Don’t have horrific and unreadable formatting.

Rhyming poetry is really highly unlikely to be accepted.

Don’t send unreadable, unpreviewable, and/or unopenable attachments. It’s annoying and irritating to have to ask submitters to resubmit their attachments. Also, remember to actually attach your attachments. Don’t make me have to ask you to resend because you forgot to actually attach your writing to your submissions email.

Don’t send submissions without titles or submissions called “Untitled.” We can’t publish pieces without titles and it’s irritating to have to ask you to resend your pieces with titles included.

Don’t send another or multiple more submissions immediately after your first was declined. Wait a minimum of one month before submitting again.

Don’t send highly religious and/or highly sentimental pieces, it’s just not what we publish.

Poetry and other writing that doesn’t follow the rules of punctuation and capitalization is unlikely to be accepted. Only send poetry and other writing that’s punctuated and capitalized correctly in the exact right places where it should be.

Give a good first impression. Show that you actually care about the journal that you’re submitting to and you’re not just dashing off another submission without even bothering to at least take the time to even look around the journal at all.

Don’t make your attached Word documents uneditable and don’t put a copyright notice with each of your pieces. We need to edit your pieces and we’re not out to steal your writing. Professional editors aren’t out to steal your writing.

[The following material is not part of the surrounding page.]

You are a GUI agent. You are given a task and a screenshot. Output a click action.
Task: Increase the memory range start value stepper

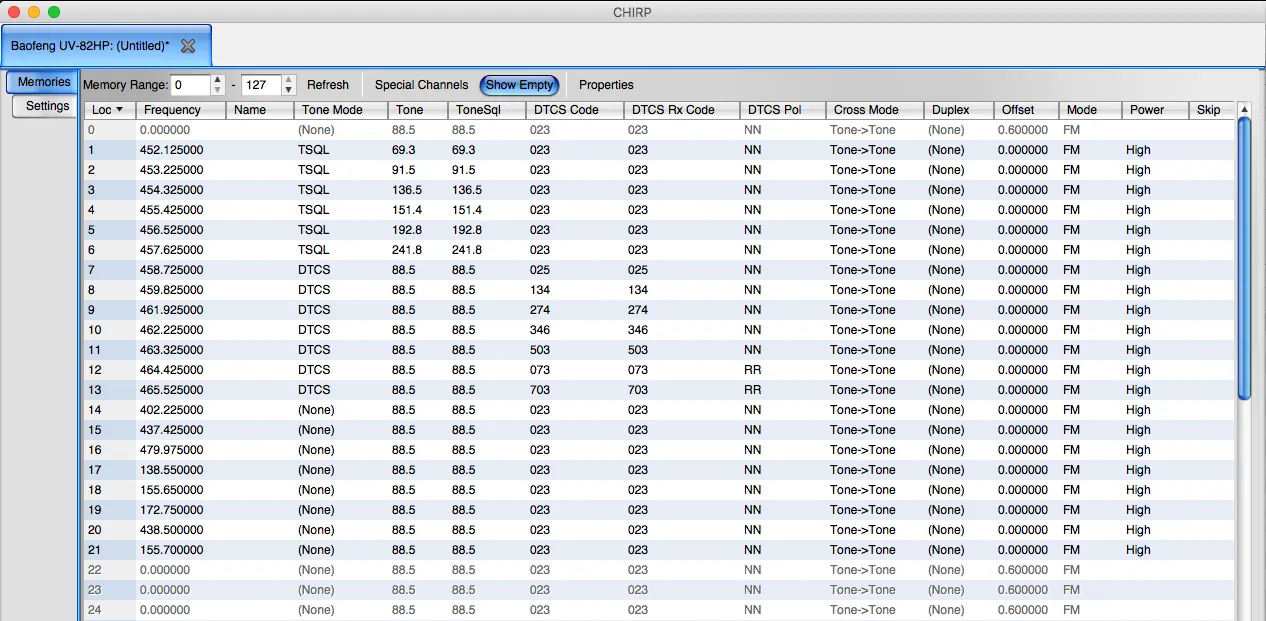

Send well edited, professionally formatted submissions. If I have to do a lot of editing before I can even think about publishing a piece, it won’t be published. Don’t make me do more work.

Don’t send offensive, inappropriate pieces, they’ll never be published.

Flattery won’t increase your chances of being published.

And don’t make the editor feel like they’re just being used for just another publication credit. It shows the submitter couldn’t care less and has no real interest in the place they’re submitting to.

What do you feel makes your journal distinctive?

We only publish pieces that are 100 words or less, and there aren’t too many other places that are doing that.

What types of submissions are on your wish list?

We’ve been getting only a ton of poetry lately, we’d like more microfiction stories. We’d like more 100 word stories and also more microfiction that’s less than 100 words. Just send us more microfiction in general. Send us your absolute best, most excellent writing that’s 100 words or less.

What made you want to be an editor?

It’s hard to answer — it’s hard to say any one specific or particular thing. It was a lot of different things I guess.

What kind of things do you write?

Microfiction, micropoetry, fiction, poetry, short stories once in a while sometimes.

I really like microfiction, especially 100 word stories, and also stories and poetry that are less than 100 words, so that’s mainly what I’ve been writing lately.

(By the way, just in case anyone’s interested, a full list of current publications can be found here.)

Where did you get the name of your magazine?

I like the idea of quiet courage, of having a quiet courage.

What inspired your aesthetic?

I don’t have a specific answer, I don’t know that A Quiet Courage even has any particular specific aesthetic. Everybody’s going to see the journal in their own way anyway, everybody’s going to see everything differently.

What do you hope to accomplish with your magazine?

I don’t have a specific answer right now; I’m not sure how to answer. I just want to focus on the writing — the writing’s what’s important.